▸ Assigned task: Drop all images. Then write out each line below exactly as given.

▸ Provided records:
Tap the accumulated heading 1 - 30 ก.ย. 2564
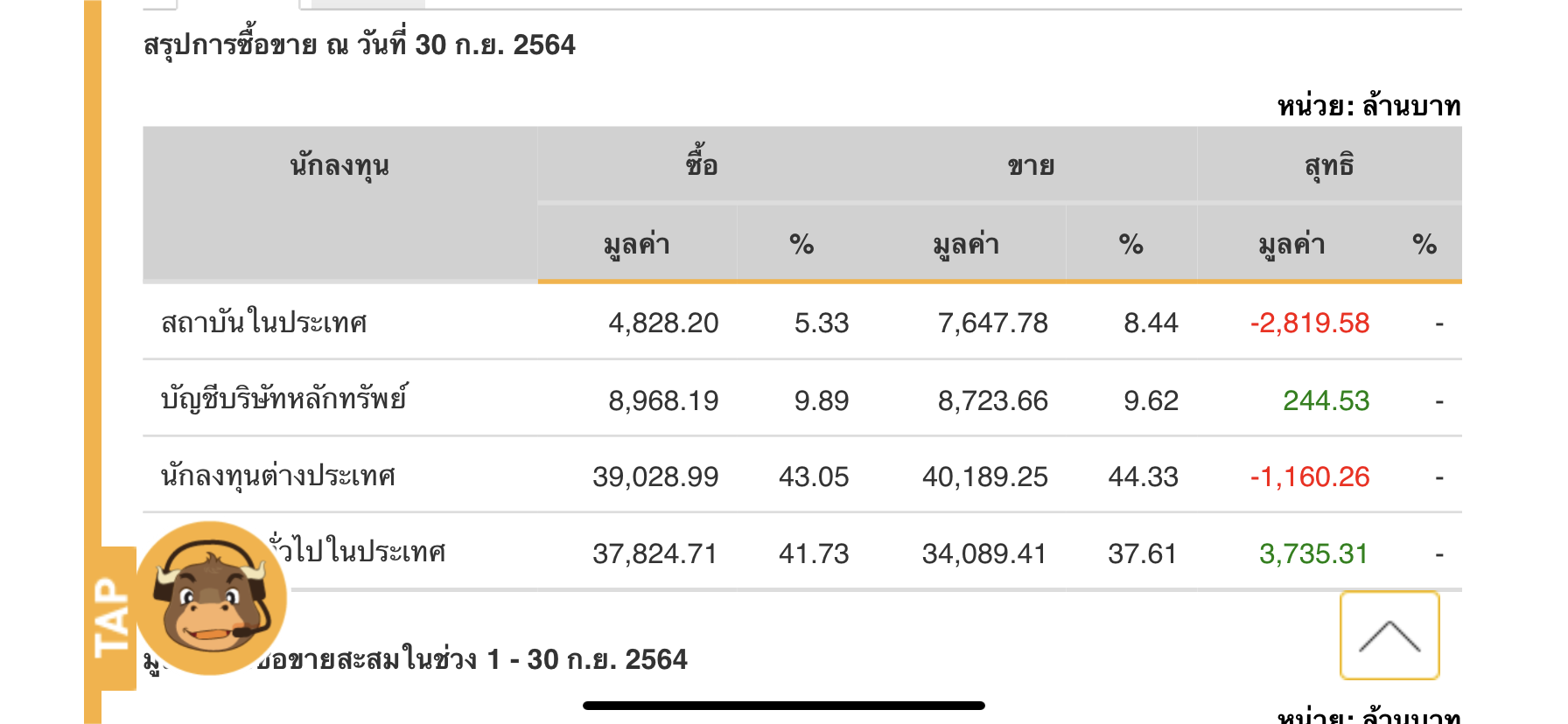Screen dimensions: 1568x724 click(x=472, y=659)
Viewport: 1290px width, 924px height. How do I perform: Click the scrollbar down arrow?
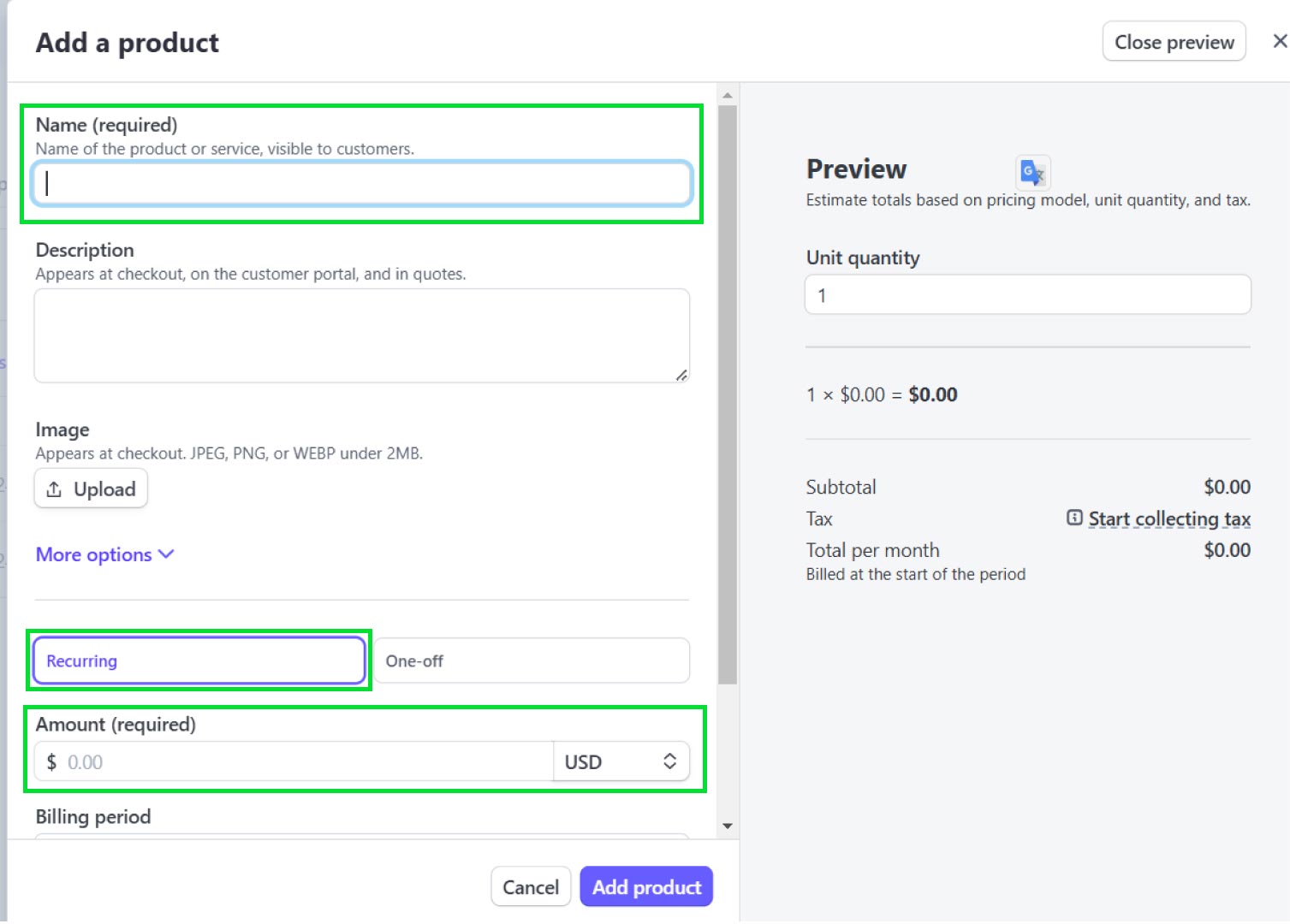pos(727,826)
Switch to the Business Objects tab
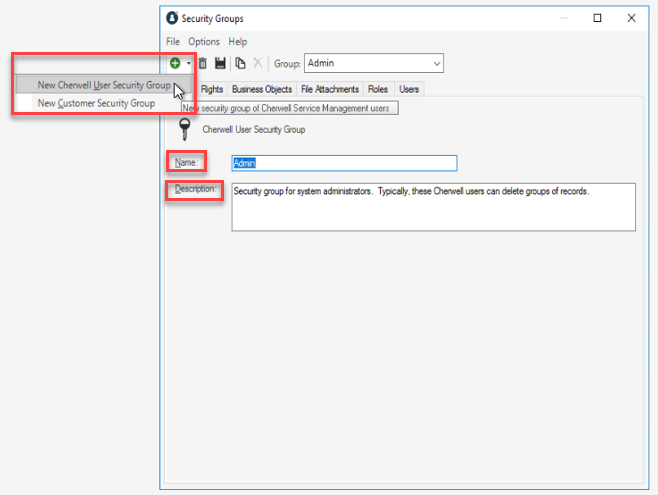This screenshot has width=658, height=495. click(x=262, y=89)
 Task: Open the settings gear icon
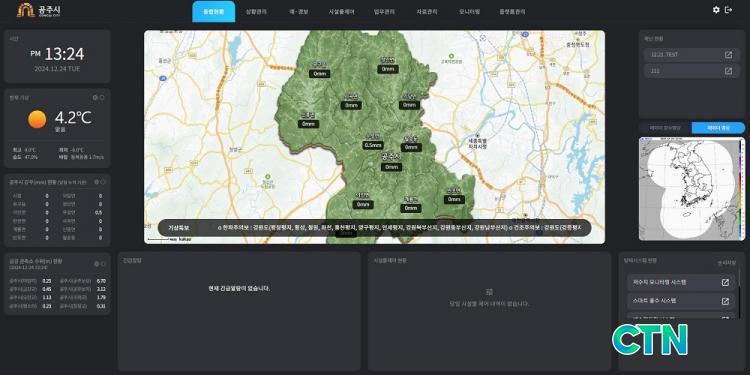pyautogui.click(x=716, y=10)
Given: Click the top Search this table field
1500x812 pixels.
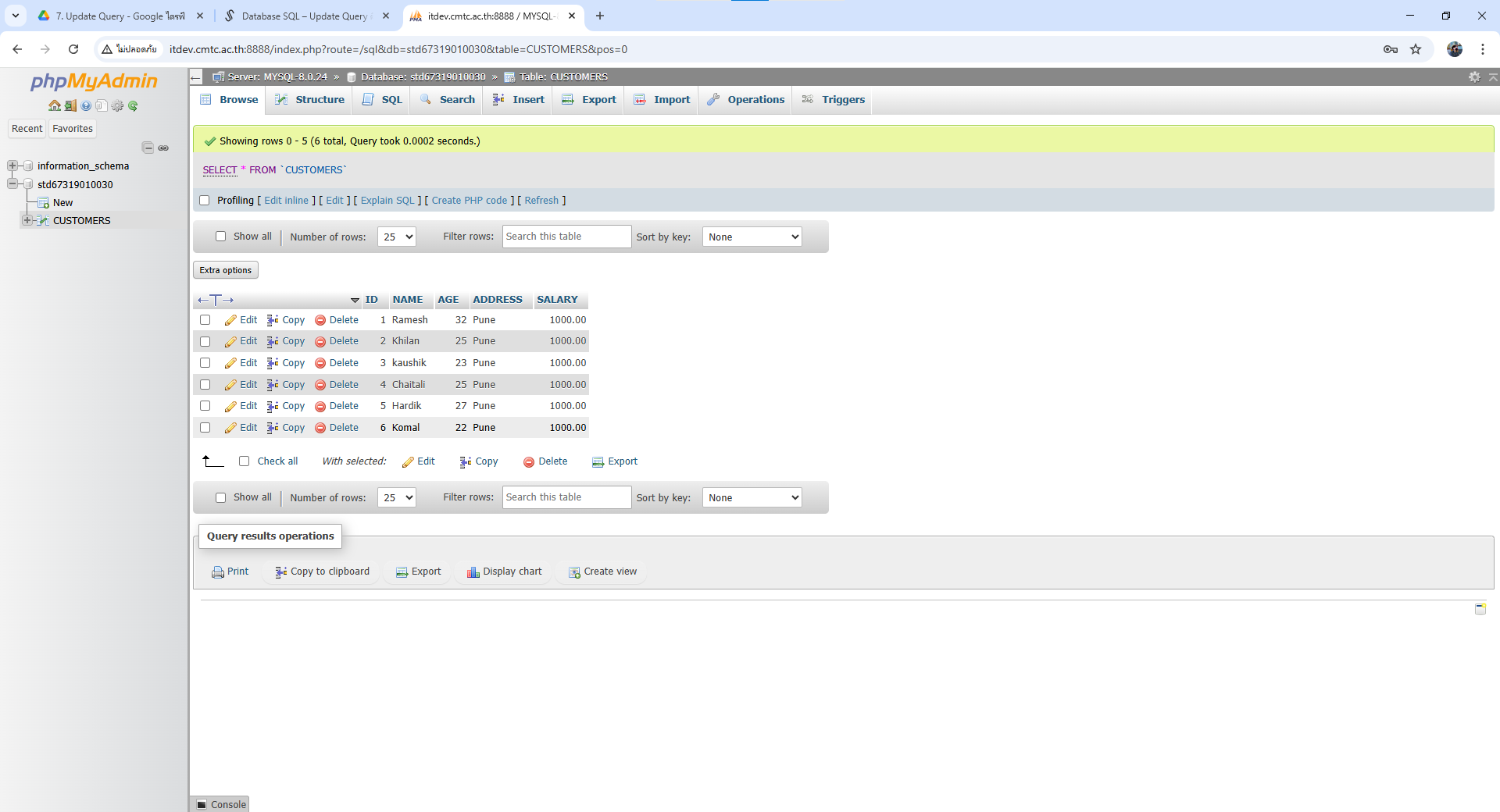Looking at the screenshot, I should [566, 237].
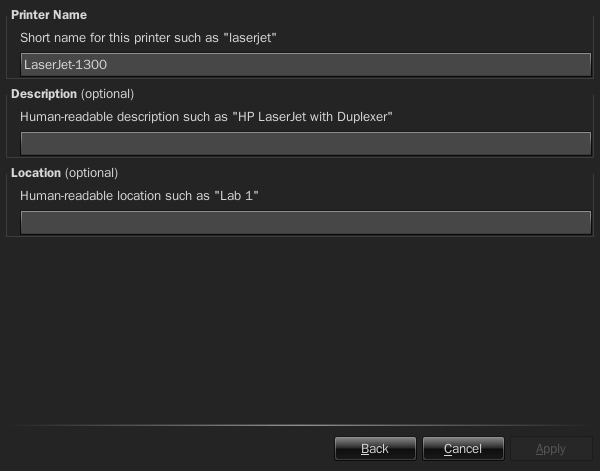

▸ Result:
Tap the accumulated heading 1 - 30 ก.ย. 2564
Screen dimensions: 1568x724 click(x=472, y=659)
Viewport: 1290px width, 924px height. How do I perform: Click the scrollbar down arrow?
pos(727,826)
Switch to the Business Objects tab
This screenshot has width=658, height=495. click(x=262, y=89)
 Task: Open the settings gear icon
pyautogui.click(x=716, y=10)
Given: Click the top Search this table field
1500x812 pixels.
Looking at the screenshot, I should [566, 237].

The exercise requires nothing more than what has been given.